### DIRECTIONS FOR THIS TASK
Give back all of the data exactly as it appears here.

[Dataset excerpts]
┄┄┄┄┄┄┄┄┄┄

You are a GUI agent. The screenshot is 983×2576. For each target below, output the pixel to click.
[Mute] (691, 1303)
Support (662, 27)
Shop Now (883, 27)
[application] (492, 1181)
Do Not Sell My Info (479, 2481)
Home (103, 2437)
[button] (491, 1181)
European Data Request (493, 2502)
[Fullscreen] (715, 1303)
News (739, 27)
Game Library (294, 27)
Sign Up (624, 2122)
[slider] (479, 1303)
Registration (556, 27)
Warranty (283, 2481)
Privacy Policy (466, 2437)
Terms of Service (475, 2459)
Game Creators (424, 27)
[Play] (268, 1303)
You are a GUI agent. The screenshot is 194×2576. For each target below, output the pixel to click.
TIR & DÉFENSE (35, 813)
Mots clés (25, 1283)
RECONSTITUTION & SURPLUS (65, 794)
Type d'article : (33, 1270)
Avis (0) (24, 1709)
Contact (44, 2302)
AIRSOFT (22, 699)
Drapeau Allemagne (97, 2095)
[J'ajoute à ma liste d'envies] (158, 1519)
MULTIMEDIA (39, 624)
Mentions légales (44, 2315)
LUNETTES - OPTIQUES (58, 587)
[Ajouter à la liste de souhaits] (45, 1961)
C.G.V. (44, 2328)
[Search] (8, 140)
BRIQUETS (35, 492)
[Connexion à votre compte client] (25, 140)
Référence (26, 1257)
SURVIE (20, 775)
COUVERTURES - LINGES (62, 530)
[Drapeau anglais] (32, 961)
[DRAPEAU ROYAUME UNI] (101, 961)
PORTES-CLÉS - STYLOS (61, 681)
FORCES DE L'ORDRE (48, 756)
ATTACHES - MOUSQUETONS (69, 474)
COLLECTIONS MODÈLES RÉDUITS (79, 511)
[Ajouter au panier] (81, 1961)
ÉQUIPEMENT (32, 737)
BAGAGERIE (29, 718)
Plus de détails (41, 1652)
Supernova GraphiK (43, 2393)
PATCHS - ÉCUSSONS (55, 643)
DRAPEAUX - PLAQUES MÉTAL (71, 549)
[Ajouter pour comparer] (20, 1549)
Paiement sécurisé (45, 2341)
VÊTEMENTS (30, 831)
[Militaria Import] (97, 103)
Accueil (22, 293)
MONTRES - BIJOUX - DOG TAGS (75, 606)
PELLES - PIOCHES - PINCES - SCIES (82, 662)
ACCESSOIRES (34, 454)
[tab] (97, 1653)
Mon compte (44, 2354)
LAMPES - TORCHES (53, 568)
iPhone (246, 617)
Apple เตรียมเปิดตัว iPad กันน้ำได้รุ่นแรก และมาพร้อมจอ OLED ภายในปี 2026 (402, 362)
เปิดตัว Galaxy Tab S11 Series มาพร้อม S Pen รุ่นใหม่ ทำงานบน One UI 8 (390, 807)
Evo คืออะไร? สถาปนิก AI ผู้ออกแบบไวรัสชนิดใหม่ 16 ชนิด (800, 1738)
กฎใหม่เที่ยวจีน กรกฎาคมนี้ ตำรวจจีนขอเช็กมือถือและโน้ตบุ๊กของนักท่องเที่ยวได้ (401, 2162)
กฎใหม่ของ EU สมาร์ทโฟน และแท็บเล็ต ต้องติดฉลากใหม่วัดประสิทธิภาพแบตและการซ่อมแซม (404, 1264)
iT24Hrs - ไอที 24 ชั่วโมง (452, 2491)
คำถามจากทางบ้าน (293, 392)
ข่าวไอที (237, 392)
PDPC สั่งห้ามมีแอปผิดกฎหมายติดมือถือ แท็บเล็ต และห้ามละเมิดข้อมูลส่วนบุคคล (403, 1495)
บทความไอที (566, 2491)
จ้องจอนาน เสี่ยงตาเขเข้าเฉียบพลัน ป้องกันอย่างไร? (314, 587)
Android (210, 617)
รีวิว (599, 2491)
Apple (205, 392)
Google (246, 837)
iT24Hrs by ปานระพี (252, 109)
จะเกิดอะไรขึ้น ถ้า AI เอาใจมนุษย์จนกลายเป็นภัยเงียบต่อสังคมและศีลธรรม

┄┄┄┄┄┄┄┄┄┄

### FINAL ANSWER
You are a GUI agent. The screenshot is 983×2576. For each target below, output the pixel to click.
[Mute] (691, 1303)
Support (662, 27)
Shop Now (883, 27)
[application] (492, 1181)
Do Not Sell My Info (479, 2481)
Home (103, 2437)
[button] (491, 1181)
European Data Request (493, 2502)
[Fullscreen] (715, 1303)
News (739, 27)
Game Library (294, 27)
Sign Up (624, 2122)
[slider] (479, 1303)
Registration (556, 27)
Warranty (283, 2481)
Privacy Policy (466, 2437)
Terms of Service (475, 2459)
Game Creators (424, 27)
[Play] (268, 1303)
You are a GUI agent. The screenshot is 194×2576. For each target below, output the pixel to click.
TIR & DÉFENSE (35, 813)
Mots clés (25, 1283)
RECONSTITUTION & SURPLUS (65, 794)
Type d'article : (33, 1270)
Avis (0) (24, 1709)
Contact (44, 2302)
AIRSOFT (22, 699)
Drapeau Allemagne (97, 2095)
[J'ajoute à ma liste d'envies] (158, 1519)
MULTIMEDIA (39, 624)
Mentions légales (44, 2315)
LUNETTES - OPTIQUES (58, 587)
[Ajouter à la liste de souhaits] (45, 1961)
C.G.V. (44, 2328)
[Search] (8, 140)
BRIQUETS (35, 492)
[Connexion à votre compte client] (25, 140)
Référence (26, 1257)
SURVIE (20, 775)
COUVERTURES - LINGES (62, 530)
[Drapeau anglais] (32, 961)
[DRAPEAU ROYAUME UNI] (101, 961)
PORTES-CLÉS - STYLOS (61, 681)
FORCES DE L'ORDRE (48, 756)
ATTACHES - MOUSQUETONS (69, 474)
COLLECTIONS MODÈLES RÉDUITS (79, 511)
[Ajouter au panier] (81, 1961)
ÉQUIPEMENT (32, 737)
BAGAGERIE (29, 718)
Plus de détails (41, 1652)
Supernova GraphiK (43, 2393)
PATCHS - ÉCUSSONS (55, 643)
DRAPEAUX - PLAQUES MÉTAL (71, 549)
[Ajouter pour comparer] (20, 1549)
Paiement sécurisé (45, 2341)
VÊTEMENTS (30, 831)
[Militaria Import] (97, 103)
Accueil (22, 293)
MONTRES - BIJOUX - DOG TAGS (75, 606)
PELLES - PIOCHES - PINCES - SCIES (82, 662)
ACCESSOIRES (34, 454)
[tab] (97, 1653)
Mon compte (44, 2354)
LAMPES - TORCHES (53, 568)
iPhone (246, 617)
Apple เตรียมเปิดตัว iPad กันน้ำได้รุ่นแรก และมาพร้อมจอ OLED ภายในปี 2026 (402, 362)
เปิดตัว Galaxy Tab S11 Series มาพร้อม S Pen รุ่นใหม่ ทำงานบน One UI 8 (390, 807)
Evo คืออะไร? สถาปนิก AI ผู้ออกแบบไวรัสชนิดใหม่ 16 ชนิด (800, 1738)
กฎใหม่เที่ยวจีน กรกฎาคมนี้ ตำรวจจีนขอเช็กมือถือและโน้ตบุ๊กของนักท่องเที่ยวได้ (401, 2162)
กฎใหม่ของ EU สมาร์ทโฟน และแท็บเล็ต ต้องติดฉลากใหม่วัดประสิทธิภาพแบตและการซ่อมแซม (404, 1264)
iT24Hrs - ไอที 24 ชั่วโมง (452, 2491)
คำถามจากทางบ้าน (293, 392)
ข่าวไอที (237, 392)
PDPC สั่งห้ามมีแอปผิดกฎหมายติดมือถือ แท็บเล็ต และห้ามละเมิดข้อมูลส่วนบุคคล (403, 1495)
บทความไอที (566, 2491)
จ้องจอนาน เสี่ยงตาเขเข้าเฉียบพลัน ป้องกันอย่างไร? (314, 587)
Android (210, 617)
รีวิว (599, 2491)
Apple (205, 392)
Google (246, 837)
iT24Hrs by ปานระพี (252, 109)
จะเกิดอะไรขึ้น ถ้า AI เอาใจมนุษย์จนกลายเป็นภัยเงียบต่อสังคมและศีลธรรม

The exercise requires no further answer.